> _GIVEN ENTRIES_
..........

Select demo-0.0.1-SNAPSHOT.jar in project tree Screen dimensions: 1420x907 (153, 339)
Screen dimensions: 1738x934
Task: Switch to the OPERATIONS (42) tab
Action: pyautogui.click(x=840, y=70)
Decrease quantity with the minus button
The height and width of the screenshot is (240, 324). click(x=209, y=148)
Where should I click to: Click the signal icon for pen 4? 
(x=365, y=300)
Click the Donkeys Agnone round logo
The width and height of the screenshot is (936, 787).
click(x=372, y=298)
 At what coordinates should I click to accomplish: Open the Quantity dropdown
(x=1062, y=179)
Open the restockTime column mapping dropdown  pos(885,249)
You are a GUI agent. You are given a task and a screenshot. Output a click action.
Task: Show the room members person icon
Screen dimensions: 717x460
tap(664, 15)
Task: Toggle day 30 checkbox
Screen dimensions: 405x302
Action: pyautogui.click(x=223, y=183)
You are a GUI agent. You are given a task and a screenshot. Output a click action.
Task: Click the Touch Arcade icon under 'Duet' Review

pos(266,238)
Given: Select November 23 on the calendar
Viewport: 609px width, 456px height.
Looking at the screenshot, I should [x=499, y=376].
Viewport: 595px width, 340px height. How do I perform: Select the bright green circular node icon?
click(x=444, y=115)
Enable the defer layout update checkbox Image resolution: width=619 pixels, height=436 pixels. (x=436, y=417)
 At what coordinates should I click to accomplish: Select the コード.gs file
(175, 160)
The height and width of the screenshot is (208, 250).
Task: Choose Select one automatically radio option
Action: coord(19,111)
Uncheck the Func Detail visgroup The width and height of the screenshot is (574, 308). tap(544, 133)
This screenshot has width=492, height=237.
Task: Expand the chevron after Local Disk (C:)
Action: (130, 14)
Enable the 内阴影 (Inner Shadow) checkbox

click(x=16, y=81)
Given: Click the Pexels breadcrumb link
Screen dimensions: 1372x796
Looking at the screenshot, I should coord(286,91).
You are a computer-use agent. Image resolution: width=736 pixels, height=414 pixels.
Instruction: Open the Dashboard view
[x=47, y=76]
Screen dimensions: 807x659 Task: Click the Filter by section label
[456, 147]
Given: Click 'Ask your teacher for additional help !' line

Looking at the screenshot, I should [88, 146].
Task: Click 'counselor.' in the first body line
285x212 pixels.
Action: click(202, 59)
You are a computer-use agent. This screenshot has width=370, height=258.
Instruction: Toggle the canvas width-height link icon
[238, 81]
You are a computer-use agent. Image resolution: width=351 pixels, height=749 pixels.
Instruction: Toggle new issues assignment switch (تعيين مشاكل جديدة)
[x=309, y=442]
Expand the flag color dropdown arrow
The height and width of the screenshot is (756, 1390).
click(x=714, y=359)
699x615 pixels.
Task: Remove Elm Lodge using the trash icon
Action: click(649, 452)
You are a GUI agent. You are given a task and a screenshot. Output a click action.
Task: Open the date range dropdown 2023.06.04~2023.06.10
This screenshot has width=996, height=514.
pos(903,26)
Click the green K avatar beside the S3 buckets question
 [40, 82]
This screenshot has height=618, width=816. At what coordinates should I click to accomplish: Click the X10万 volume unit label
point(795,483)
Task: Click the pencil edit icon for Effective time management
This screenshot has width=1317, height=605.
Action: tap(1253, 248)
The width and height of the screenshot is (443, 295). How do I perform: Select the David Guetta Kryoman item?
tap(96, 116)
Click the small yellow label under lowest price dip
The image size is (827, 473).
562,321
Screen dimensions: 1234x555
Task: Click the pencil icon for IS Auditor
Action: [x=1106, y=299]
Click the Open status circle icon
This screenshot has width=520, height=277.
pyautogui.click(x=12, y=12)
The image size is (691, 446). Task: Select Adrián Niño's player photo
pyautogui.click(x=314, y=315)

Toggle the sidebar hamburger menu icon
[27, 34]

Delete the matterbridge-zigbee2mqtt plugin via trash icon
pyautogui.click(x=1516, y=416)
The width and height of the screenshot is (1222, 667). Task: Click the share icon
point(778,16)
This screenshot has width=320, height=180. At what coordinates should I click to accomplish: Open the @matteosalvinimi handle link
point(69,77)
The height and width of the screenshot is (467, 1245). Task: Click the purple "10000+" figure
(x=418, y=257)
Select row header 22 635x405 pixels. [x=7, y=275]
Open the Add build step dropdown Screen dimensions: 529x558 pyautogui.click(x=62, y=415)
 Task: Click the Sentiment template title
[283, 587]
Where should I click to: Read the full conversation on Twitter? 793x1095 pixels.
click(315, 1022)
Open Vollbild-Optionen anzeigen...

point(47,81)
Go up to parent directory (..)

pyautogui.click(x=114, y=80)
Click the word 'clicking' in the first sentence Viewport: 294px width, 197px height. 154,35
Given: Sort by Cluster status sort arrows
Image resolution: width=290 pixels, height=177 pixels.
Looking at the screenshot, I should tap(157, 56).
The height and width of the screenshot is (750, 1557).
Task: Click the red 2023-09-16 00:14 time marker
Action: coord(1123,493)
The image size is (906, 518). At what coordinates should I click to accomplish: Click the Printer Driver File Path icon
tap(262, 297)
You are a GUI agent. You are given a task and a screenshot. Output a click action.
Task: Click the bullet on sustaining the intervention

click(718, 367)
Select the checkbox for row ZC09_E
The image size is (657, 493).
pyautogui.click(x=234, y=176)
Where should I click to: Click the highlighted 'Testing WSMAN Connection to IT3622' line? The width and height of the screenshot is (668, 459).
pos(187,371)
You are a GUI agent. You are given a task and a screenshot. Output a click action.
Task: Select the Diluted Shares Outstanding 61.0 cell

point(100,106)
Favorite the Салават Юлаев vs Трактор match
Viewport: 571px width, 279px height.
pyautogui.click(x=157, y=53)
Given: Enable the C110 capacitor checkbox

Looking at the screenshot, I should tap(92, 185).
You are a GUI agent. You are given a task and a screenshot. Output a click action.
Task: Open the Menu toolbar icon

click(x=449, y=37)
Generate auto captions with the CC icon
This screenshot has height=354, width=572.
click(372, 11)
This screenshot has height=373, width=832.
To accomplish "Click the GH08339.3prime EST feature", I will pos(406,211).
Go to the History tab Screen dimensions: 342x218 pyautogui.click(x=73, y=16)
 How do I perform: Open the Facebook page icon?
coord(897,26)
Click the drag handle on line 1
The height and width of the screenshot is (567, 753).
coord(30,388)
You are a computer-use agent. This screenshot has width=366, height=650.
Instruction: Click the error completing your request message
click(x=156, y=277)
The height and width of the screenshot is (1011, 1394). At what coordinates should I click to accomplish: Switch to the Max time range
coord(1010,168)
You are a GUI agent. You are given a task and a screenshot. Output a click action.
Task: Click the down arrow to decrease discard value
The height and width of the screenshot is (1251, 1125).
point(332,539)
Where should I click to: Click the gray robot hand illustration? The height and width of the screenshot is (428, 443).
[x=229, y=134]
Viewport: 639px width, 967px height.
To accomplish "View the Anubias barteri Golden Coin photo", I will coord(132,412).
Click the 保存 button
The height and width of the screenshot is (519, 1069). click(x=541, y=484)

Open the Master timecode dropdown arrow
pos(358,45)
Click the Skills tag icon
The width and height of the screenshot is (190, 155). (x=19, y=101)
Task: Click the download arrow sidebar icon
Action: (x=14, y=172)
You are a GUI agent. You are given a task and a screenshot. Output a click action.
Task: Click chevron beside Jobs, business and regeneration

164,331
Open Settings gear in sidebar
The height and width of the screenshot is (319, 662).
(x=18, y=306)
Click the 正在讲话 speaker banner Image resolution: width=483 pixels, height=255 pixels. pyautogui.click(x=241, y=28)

..........

> _PROBLEM DESCRIPTION_
Each record above has to be set down again, exactly and completely.

> _ANSWER TO THE PROBLEM_
Select demo-0.0.1-SNAPSHOT.jar in project tree Screen dimensions: 1420x907 (153, 339)
Screen dimensions: 1738x934
Task: Switch to the OPERATIONS (42) tab
Action: pyautogui.click(x=840, y=70)
Decrease quantity with the minus button
The height and width of the screenshot is (240, 324). click(x=209, y=148)
Where should I click to: Click the signal icon for pen 4? 
(x=365, y=300)
Click the Donkeys Agnone round logo
The width and height of the screenshot is (936, 787).
click(x=372, y=298)
 At what coordinates should I click to accomplish: Open the Quantity dropdown
(x=1062, y=179)
Open the restockTime column mapping dropdown  pos(885,249)
You are a GUI agent. You are given a task and a screenshot. Output a click action.
Task: Show the room members person icon
Screen dimensions: 717x460
tap(664, 15)
Task: Toggle day 30 checkbox
Screen dimensions: 405x302
Action: pyautogui.click(x=223, y=183)
You are a GUI agent. You are given a task and a screenshot. Output a click action.
Task: Click the Touch Arcade icon under 'Duet' Review

pos(266,238)
Given: Select November 23 on the calendar
Viewport: 609px width, 456px height.
Looking at the screenshot, I should [x=499, y=376].
Viewport: 595px width, 340px height. How do I perform: Select the bright green circular node icon?
click(x=444, y=115)
Enable the defer layout update checkbox Image resolution: width=619 pixels, height=436 pixels. (x=436, y=417)
 At what coordinates should I click to accomplish: Select the コード.gs file
(175, 160)
The height and width of the screenshot is (208, 250).
Task: Choose Select one automatically radio option
Action: coord(19,111)
Uncheck the Func Detail visgroup The width and height of the screenshot is (574, 308). tap(544, 133)
This screenshot has width=492, height=237.
Task: Expand the chevron after Local Disk (C:)
Action: (130, 14)
Enable the 内阴影 (Inner Shadow) checkbox

click(x=16, y=81)
Given: Click the Pexels breadcrumb link
Screen dimensions: 1372x796
Looking at the screenshot, I should coord(286,91).
You are a computer-use agent. Image resolution: width=736 pixels, height=414 pixels.
Instruction: Open the Dashboard view
[x=47, y=76]
Screen dimensions: 807x659 Task: Click the Filter by section label
[456, 147]
Given: Click 'Ask your teacher for additional help !' line

Looking at the screenshot, I should [88, 146].
Task: Click 'counselor.' in the first body line
285x212 pixels.
Action: click(202, 59)
You are a computer-use agent. This screenshot has width=370, height=258.
Instruction: Toggle the canvas width-height link icon
[238, 81]
You are a computer-use agent. Image resolution: width=351 pixels, height=749 pixels.
Instruction: Toggle new issues assignment switch (تعيين مشاكل جديدة)
[x=309, y=442]
Expand the flag color dropdown arrow
The height and width of the screenshot is (756, 1390).
click(x=714, y=359)
699x615 pixels.
Task: Remove Elm Lodge using the trash icon
Action: click(649, 452)
You are a GUI agent. You are given a task and a screenshot. Output a click action.
Task: Open the date range dropdown 2023.06.04~2023.06.10
This screenshot has width=996, height=514.
pos(903,26)
Click the green K avatar beside the S3 buckets question
 [40, 82]
This screenshot has height=618, width=816. At what coordinates should I click to accomplish: Click the X10万 volume unit label
point(795,483)
Task: Click the pencil edit icon for Effective time management
This screenshot has width=1317, height=605.
Action: tap(1253, 248)
The width and height of the screenshot is (443, 295). How do I perform: Select the David Guetta Kryoman item?
tap(96, 116)
Click the small yellow label under lowest price dip
The image size is (827, 473).
562,321
Screen dimensions: 1234x555
Task: Click the pencil icon for IS Auditor
Action: [x=1106, y=299]
Click the Open status circle icon
This screenshot has width=520, height=277.
pyautogui.click(x=12, y=12)
The image size is (691, 446). Task: Select Adrián Niño's player photo
pyautogui.click(x=314, y=315)

Toggle the sidebar hamburger menu icon
[27, 34]

Delete the matterbridge-zigbee2mqtt plugin via trash icon
pyautogui.click(x=1516, y=416)
The width and height of the screenshot is (1222, 667). Task: Click the share icon
point(778,16)
This screenshot has width=320, height=180. At what coordinates should I click to accomplish: Open the @matteosalvinimi handle link
point(69,77)
The height and width of the screenshot is (467, 1245). Task: Click the purple "10000+" figure
(x=418, y=257)
Select row header 22 635x405 pixels. [x=7, y=275]
Open the Add build step dropdown Screen dimensions: 529x558 pyautogui.click(x=62, y=415)
 Task: Click the Sentiment template title
[283, 587]
Where should I click to: Read the full conversation on Twitter? 793x1095 pixels.
click(315, 1022)
Open Vollbild-Optionen anzeigen...

point(47,81)
Go up to parent directory (..)

pyautogui.click(x=114, y=80)
Click the word 'clicking' in the first sentence Viewport: 294px width, 197px height. 154,35
Given: Sort by Cluster status sort arrows
Image resolution: width=290 pixels, height=177 pixels.
Looking at the screenshot, I should tap(157, 56).
The height and width of the screenshot is (750, 1557).
Task: Click the red 2023-09-16 00:14 time marker
Action: coord(1123,493)
The image size is (906, 518). At what coordinates should I click to accomplish: Click the Printer Driver File Path icon
tap(262, 297)
You are a GUI agent. You are given a task and a screenshot. Output a click action.
Task: Click the bullet on sustaining the intervention

click(718, 367)
Select the checkbox for row ZC09_E
The image size is (657, 493).
pyautogui.click(x=234, y=176)
Where should I click to: Click the highlighted 'Testing WSMAN Connection to IT3622' line? The width and height of the screenshot is (668, 459).
pos(187,371)
You are a GUI agent. You are given a task and a screenshot. Output a click action.
Task: Select the Diluted Shares Outstanding 61.0 cell

point(100,106)
Favorite the Салават Юлаев vs Трактор match
Viewport: 571px width, 279px height.
pyautogui.click(x=157, y=53)
Given: Enable the C110 capacitor checkbox

Looking at the screenshot, I should tap(92, 185).
You are a GUI agent. You are given a task and a screenshot. Output a click action.
Task: Open the Menu toolbar icon

click(x=449, y=37)
Generate auto captions with the CC icon
This screenshot has height=354, width=572.
click(372, 11)
This screenshot has height=373, width=832.
To accomplish "Click the GH08339.3prime EST feature", I will pos(406,211).
Go to the History tab Screen dimensions: 342x218 pyautogui.click(x=73, y=16)
 How do I perform: Open the Facebook page icon?
coord(897,26)
Click the drag handle on line 1
The height and width of the screenshot is (567, 753).
coord(30,388)
You are a computer-use agent. This screenshot has width=366, height=650.
Instruction: Click the error completing your request message
click(x=156, y=277)
The height and width of the screenshot is (1011, 1394). At what coordinates should I click to accomplish: Switch to the Max time range
coord(1010,168)
You are a GUI agent. You are given a task and a screenshot. Output a click action.
Task: Click the down arrow to decrease discard value
The height and width of the screenshot is (1251, 1125).
point(332,539)
Where should I click to: Click the gray robot hand illustration? The height and width of the screenshot is (428, 443).
[x=229, y=134]
Viewport: 639px width, 967px height.
To accomplish "View the Anubias barteri Golden Coin photo", I will coord(132,412).
Click the 保存 button
The height and width of the screenshot is (519, 1069). click(x=541, y=484)

Open the Master timecode dropdown arrow
pos(358,45)
Click the Skills tag icon
The width and height of the screenshot is (190, 155). (x=19, y=101)
Task: Click the download arrow sidebar icon
Action: (x=14, y=172)
You are a GUI agent. You are given a task and a screenshot. Output a click action.
Task: Click chevron beside Jobs, business and regeneration

164,331
Open Settings gear in sidebar
The height and width of the screenshot is (319, 662).
(x=18, y=306)
Click the 正在讲话 speaker banner Image resolution: width=483 pixels, height=255 pixels. pyautogui.click(x=241, y=28)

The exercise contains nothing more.